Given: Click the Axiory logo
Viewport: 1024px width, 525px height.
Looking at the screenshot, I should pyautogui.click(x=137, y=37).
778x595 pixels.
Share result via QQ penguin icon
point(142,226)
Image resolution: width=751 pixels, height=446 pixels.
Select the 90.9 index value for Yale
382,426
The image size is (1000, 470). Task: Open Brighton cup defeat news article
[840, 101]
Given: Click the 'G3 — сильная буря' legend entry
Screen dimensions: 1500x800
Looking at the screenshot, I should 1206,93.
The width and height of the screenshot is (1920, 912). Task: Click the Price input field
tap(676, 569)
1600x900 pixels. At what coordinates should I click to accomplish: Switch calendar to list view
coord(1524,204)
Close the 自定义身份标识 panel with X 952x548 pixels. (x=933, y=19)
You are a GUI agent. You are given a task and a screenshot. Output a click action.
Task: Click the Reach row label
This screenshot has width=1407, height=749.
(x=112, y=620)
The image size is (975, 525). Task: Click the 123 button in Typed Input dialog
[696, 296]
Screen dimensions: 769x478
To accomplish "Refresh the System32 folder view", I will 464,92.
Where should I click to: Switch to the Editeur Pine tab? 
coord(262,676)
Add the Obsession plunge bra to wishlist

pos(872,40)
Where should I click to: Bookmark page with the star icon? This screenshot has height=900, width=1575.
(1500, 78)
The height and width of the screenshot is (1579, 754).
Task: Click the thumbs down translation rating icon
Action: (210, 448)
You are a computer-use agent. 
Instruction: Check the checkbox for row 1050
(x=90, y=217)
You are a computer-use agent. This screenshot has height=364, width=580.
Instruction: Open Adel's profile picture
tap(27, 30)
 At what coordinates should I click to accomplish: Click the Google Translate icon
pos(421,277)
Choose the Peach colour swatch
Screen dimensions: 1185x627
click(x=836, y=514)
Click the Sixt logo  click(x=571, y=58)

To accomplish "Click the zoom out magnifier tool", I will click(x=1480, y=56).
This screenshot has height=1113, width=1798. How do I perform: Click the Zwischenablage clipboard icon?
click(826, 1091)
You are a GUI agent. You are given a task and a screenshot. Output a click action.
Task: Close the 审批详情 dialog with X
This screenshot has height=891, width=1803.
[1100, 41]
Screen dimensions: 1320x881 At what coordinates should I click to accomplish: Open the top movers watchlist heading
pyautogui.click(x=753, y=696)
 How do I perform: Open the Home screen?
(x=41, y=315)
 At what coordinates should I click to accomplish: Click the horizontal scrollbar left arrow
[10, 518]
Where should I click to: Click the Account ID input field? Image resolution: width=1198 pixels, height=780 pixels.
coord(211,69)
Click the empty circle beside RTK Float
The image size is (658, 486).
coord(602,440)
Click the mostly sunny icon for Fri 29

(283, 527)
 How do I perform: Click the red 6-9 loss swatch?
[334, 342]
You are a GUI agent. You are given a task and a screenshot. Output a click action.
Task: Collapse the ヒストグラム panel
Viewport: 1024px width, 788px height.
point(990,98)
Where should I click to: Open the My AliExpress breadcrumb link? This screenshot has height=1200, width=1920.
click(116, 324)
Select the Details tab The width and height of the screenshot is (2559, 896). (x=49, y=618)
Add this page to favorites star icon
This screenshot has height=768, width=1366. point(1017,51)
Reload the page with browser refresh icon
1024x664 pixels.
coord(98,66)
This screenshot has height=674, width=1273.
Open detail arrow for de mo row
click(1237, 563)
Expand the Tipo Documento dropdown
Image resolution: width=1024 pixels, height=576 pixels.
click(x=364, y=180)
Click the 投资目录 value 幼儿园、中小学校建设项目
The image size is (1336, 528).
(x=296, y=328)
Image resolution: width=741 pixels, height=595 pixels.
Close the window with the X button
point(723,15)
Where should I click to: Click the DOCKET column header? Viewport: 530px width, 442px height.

--- --- ---

To do —
Each line from the start of the listing above through the line containing "Screen dimensions: 769x478" must be reproduced exactly. Leave out the rest.

Answer —
Given: Click the Axiory logo
Viewport: 1024px width, 525px height.
Looking at the screenshot, I should pyautogui.click(x=137, y=37).
778x595 pixels.
Share result via QQ penguin icon
point(142,226)
Image resolution: width=751 pixels, height=446 pixels.
Select the 90.9 index value for Yale
382,426
The image size is (1000, 470). Task: Open Brighton cup defeat news article
[840, 101]
Given: Click the 'G3 — сильная буря' legend entry
Screen dimensions: 1500x800
Looking at the screenshot, I should 1206,93.
The width and height of the screenshot is (1920, 912). Task: Click the Price input field
tap(676, 569)
1600x900 pixels. At what coordinates should I click to accomplish: Switch calendar to list view
coord(1524,204)
Close the 自定义身份标识 panel with X 952x548 pixels. (x=933, y=19)
You are a GUI agent. You are given a task and a screenshot. Output a click action.
Task: Click the Reach row label
This screenshot has width=1407, height=749.
(x=112, y=620)
The image size is (975, 525). Task: Click the 123 button in Typed Input dialog
[696, 296]
Screen dimensions: 769x478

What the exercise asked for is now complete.